OX couvrit la voix du prêtre Vert :
— L’émissaire ne compte pas repartir.
Le roi s’éloigna de la sphère de confinement flottante et trébucha sur la marche menant au trône. À présent, les parois incurvées du globe étaient opaques, de sorte qu’il ne pouvait plus apercevoir la forme cristalline de l’émissaire.
— Évacuez la salle du Trône ! lança-t-il. Menez-vous tous en sûreté ! Je veux…
Un réseau de fines craquelures se dessina sur le revêtement extérieur du globe. Des hachures circulaires apparurent, entourées de motifs étoilés irréguliers provoqués par la pression. Ceux-ci craquaient, se fissuraient…
L’émissaire des hydrogues fit exploser les verrous armés de sa chambre de confinement, lâchant une atmosphère assez dense pour transformer l’hydrogène gazeux en sa forme métallique, ou compresser le carbone en diamant. Le relâchement brutal de la pression envoya une onde de choc à travers la salle du Trône.
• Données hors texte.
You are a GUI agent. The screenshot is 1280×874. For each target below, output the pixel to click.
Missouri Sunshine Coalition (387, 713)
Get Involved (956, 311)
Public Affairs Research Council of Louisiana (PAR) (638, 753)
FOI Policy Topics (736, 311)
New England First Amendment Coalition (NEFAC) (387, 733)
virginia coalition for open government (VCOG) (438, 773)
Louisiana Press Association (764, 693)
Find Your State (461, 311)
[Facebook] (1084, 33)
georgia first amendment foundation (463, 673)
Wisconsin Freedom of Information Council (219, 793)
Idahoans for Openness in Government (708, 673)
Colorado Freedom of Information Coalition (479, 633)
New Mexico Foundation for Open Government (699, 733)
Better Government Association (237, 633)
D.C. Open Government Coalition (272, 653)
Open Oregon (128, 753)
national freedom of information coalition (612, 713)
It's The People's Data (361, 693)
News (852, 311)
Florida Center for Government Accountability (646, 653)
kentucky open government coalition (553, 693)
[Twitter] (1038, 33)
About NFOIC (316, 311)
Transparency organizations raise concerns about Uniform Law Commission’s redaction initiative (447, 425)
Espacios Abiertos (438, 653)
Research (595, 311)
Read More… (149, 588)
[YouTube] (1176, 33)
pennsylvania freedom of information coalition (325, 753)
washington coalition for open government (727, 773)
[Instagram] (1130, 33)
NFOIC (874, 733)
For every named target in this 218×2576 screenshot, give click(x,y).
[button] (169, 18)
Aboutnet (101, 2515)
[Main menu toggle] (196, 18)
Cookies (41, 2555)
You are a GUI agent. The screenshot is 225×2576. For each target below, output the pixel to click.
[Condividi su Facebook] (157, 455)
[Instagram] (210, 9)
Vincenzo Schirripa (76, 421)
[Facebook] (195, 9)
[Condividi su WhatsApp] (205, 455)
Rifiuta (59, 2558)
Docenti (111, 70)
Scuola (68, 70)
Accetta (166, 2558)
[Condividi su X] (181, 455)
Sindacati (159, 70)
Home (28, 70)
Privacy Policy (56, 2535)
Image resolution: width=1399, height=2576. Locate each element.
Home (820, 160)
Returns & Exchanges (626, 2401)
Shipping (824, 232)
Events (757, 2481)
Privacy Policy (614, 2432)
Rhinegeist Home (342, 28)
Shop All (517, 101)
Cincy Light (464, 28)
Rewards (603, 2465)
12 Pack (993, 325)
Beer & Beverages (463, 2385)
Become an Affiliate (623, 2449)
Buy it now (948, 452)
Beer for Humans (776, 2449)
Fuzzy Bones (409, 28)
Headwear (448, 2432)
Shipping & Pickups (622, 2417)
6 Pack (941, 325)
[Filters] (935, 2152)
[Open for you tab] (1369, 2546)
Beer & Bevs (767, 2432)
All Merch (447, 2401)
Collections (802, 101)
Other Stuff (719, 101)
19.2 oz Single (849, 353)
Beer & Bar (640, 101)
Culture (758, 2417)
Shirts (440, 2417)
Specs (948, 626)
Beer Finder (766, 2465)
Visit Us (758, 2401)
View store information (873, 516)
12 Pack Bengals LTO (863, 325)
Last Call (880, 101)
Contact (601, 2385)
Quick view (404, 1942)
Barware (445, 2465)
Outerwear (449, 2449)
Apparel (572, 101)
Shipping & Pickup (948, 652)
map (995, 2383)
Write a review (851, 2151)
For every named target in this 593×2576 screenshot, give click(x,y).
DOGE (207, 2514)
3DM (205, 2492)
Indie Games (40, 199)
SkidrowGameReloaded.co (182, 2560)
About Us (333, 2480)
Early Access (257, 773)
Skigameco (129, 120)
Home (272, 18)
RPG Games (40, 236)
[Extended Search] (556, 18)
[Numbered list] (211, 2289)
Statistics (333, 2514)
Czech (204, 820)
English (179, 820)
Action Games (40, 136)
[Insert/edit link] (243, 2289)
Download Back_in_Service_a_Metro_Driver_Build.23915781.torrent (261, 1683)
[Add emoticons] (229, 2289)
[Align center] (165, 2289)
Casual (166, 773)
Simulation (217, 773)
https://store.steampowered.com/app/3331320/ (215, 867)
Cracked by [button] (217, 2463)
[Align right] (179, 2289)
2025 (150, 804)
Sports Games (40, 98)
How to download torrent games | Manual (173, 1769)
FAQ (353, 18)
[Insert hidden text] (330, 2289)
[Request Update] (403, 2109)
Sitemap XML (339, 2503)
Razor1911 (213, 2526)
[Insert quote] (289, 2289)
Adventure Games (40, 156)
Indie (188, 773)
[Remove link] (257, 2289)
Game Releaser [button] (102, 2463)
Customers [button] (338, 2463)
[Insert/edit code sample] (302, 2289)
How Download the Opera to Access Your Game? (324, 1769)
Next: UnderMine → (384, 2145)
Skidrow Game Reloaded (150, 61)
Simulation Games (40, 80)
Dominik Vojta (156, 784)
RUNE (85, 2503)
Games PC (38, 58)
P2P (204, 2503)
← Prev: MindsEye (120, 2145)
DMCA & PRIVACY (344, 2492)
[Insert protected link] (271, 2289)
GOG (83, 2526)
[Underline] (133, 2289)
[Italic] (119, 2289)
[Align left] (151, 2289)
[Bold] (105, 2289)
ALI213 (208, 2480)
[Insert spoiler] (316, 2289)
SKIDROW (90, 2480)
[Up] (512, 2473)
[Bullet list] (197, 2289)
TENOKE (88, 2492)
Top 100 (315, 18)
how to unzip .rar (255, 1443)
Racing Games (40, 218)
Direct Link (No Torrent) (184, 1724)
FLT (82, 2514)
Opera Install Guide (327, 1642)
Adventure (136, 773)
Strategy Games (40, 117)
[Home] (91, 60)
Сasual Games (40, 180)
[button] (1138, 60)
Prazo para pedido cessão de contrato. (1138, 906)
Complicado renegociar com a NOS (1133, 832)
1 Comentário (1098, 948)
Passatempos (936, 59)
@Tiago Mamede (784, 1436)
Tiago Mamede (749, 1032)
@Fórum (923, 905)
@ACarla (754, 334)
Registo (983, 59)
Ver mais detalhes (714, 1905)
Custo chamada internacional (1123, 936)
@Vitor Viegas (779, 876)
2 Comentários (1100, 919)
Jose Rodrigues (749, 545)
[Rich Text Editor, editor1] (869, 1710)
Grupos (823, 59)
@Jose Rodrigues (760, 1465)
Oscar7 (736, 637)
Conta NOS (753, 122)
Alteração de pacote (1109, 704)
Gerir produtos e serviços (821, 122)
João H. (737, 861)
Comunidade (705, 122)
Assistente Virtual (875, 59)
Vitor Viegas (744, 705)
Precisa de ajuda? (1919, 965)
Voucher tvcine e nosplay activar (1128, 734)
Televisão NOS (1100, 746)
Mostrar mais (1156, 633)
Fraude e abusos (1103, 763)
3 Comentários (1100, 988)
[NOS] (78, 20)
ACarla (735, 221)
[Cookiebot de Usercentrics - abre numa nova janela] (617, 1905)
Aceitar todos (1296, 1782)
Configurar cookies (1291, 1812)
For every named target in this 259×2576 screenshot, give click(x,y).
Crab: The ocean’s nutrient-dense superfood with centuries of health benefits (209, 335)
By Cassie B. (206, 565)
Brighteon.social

La déflagration due à la surpression détruisit la somptueuse salle, pulvérisa les vitraux, vaporisa les infortunés spectateurs. L’explosion broya le trône et projeta OX contre un mur de pierre.
Le souffle transforma le Vieux roi Frederick – l’homme qui avait gouverné la Ligue Hanséatique terrienne pendant quarante-huit ans – en une gelée aux os fracassés. Et changea pour toujours le cours de l’Histoire.